To begin, it is important to note what gave the National Football League [“NFL”] the power to suspend Elliott despite Ohio prosecutors declining to press charges.  As an employee of the NFL, Elliott is subject to the terms of the Collective Bargaining Agreement [“CBA”], the management-labor relationship entered into between the NFL and the NFL Players’ Association [“NFLPA”].  Article 46 of the CBA, titled “Commissioner Discipline”, empowers the commissioner to punish a player who engages in “conduct detrimental to the integrity of, or public confidence in, the game of professional football.”[1]  The effect of Article 46 is that the NFL commissioner, currently Roger Goodell, is given widespread authority to determine what conduct is actionable under this section.  In Elliott’s case, the NFL’s investigation yielded enough credible enough to convince the commissioner (and his four hired experts) that Elliott did violate the CBA’s personal conduct policy, leading to Elliott’s six-game suspension.

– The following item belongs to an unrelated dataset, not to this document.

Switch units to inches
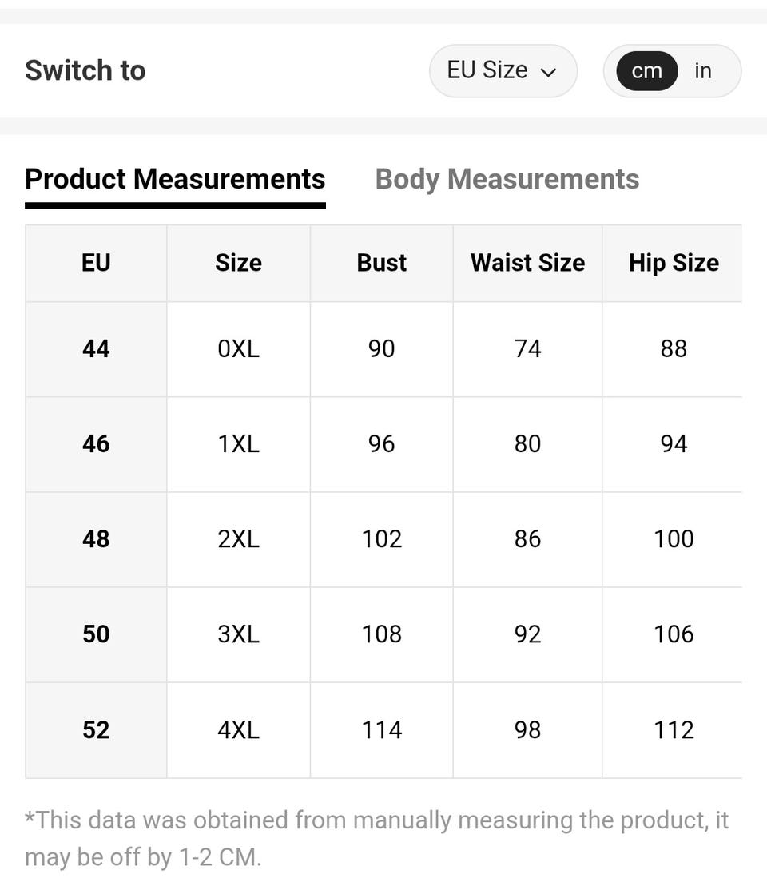Screen dimensions: 767x894 [x=702, y=71]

Next, before he could realistically file a lawsuit, Elliott had to utilize all administrative remedies available to him under the CBA.  Pursuant to Article 46 of the CBA, Elliott was required to appeal the suspension back to Goodell.  Article 46 instructs the commissioner to consult with the NFLPA and appoint a hearing officer to hear the appeal, reflecting a right collectively bargained for by the NFLPA.  After the appeal hearing but before the hearing officer came down with a decision to uphold, reduce, or vacate Elliott’s suspension, Elliott joined with the NFLPA in filing a complaint against the NFL in the U.S. District Court for the Eastern District of Texas.  The complaint, filed on August 31, 2017, sought that the court vacate any discipline upheld by the pending appeal pursuant to the CBA.  The lawsuit was a “forum-shopping” tactic adopted by the NFLPA and its lawyers in attempt to have his lawsuit heard in a favorable court for him, a forum that avoided the U.S. Court of Appeals for the Second Circuit where the NFL could rely on favorable precedent in the Brady case a year prior. In addition to the filing of the complaint, Elliott filed a separate petition for a temporary restraining order [“TRO”] a day later.  The TRO, if granted, would prevent the NFL from imposing any suspension until after the completion of the lawsuit.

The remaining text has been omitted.